* WORK REQUIRED
Please rewrite every row from the one containing "52 (373, 2335)" down to the one containing "DMCA Policy (660, 1244)", leaving none out. Shift each answer's coordinates by adding 8 to both numbers.

Source data:
= = = =

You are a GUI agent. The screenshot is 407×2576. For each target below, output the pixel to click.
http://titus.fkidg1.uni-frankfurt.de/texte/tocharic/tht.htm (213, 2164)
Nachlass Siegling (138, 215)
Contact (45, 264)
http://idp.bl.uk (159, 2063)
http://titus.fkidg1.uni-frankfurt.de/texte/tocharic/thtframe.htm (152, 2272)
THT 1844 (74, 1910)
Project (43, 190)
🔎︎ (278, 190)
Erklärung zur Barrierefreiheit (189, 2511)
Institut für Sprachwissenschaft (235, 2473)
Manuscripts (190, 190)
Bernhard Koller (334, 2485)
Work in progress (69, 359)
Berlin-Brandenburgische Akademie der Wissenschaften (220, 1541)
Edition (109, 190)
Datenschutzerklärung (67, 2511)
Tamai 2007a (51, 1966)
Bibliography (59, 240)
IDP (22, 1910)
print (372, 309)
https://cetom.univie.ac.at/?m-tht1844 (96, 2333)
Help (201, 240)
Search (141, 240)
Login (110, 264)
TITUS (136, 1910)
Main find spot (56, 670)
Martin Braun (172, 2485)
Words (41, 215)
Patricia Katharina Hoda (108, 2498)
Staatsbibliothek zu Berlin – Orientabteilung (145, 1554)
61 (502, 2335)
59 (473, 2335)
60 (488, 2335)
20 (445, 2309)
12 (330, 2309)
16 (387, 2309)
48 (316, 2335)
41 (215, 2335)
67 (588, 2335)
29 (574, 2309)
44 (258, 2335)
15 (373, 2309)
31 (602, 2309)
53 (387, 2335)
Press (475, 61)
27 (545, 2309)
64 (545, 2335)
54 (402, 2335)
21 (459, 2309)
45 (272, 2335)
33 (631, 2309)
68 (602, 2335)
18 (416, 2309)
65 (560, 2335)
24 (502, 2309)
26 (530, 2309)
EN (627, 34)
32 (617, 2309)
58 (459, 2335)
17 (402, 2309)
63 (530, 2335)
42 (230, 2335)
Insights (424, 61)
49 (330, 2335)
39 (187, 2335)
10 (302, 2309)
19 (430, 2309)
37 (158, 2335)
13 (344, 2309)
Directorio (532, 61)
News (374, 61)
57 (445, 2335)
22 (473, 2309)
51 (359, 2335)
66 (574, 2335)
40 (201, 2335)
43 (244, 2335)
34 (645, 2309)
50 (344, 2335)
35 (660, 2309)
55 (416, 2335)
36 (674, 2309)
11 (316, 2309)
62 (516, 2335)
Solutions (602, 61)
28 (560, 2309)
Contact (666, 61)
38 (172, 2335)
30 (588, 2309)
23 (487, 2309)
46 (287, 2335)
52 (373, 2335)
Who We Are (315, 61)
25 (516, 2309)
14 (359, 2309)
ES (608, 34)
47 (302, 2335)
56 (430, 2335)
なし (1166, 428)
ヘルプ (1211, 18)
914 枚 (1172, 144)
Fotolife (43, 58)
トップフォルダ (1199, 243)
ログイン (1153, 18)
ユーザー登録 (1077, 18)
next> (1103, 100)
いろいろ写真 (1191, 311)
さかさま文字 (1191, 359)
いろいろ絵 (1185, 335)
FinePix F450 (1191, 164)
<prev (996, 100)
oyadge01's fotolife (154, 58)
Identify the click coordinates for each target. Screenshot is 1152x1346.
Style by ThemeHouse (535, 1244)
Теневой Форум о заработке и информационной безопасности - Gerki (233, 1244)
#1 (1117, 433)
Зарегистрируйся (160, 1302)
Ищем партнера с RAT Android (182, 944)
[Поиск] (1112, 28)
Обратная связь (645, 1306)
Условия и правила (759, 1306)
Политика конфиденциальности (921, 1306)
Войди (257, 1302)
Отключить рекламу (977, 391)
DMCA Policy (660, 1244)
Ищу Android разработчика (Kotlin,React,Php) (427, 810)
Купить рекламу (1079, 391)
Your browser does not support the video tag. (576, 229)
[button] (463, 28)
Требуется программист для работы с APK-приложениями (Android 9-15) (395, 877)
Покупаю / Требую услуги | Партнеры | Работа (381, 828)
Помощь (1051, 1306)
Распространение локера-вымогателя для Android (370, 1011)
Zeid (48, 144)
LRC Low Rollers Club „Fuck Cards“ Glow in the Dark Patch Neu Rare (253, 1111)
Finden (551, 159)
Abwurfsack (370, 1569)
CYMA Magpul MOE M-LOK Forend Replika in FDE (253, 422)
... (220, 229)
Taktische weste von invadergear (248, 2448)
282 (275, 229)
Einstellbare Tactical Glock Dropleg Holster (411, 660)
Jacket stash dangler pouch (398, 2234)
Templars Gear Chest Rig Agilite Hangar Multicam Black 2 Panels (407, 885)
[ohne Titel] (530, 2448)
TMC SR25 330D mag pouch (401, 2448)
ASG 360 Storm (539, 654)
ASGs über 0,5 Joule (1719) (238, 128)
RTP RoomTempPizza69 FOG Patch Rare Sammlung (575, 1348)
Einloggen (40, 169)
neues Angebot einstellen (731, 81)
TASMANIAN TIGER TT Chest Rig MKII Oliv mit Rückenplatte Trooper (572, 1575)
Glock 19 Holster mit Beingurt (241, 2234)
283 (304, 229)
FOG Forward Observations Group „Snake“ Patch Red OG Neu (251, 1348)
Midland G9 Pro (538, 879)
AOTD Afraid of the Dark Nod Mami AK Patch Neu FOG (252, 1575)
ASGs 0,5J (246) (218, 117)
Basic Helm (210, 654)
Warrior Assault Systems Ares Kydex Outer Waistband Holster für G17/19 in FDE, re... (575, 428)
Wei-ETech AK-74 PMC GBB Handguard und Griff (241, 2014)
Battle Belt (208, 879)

= = = =

* CORRECT RESULT
52 (381, 2343)
Who We Are (323, 69)
25 (524, 2317)
14 (367, 2317)
ES (616, 42)
47 (310, 2343)
56 (438, 2343)
なし (1174, 436)
ヘルプ (1219, 26)
914 枚 (1180, 152)
Fotolife (51, 66)
トップフォルダ (1207, 251)
ログイン (1161, 26)
ユーザー登録 (1085, 26)
next> (1111, 108)
いろいろ写真 (1199, 319)
さかさま文字 (1199, 367)
いろいろ絵 (1193, 343)
FinePix F450 (1199, 172)
<prev (1004, 108)
oyadge01's fotolife (162, 66)
Identify the click coordinates for each target. Screenshot is 1152x1346.
Style by ThemeHouse (543, 1252)
Теневой Форум о заработке и информационной безопасности - Gerki (241, 1252)
#1 (1125, 441)
Зарегистрируйся (168, 1310)
Ищем партнера с RAT Android (190, 952)
[Поиск] (1120, 36)
Обратная связь (653, 1314)
Условия и правила (767, 1314)
Политика конфиденциальности (929, 1314)
Войди (265, 1310)
Отключить рекламу (985, 399)
DMCA Policy (668, 1252)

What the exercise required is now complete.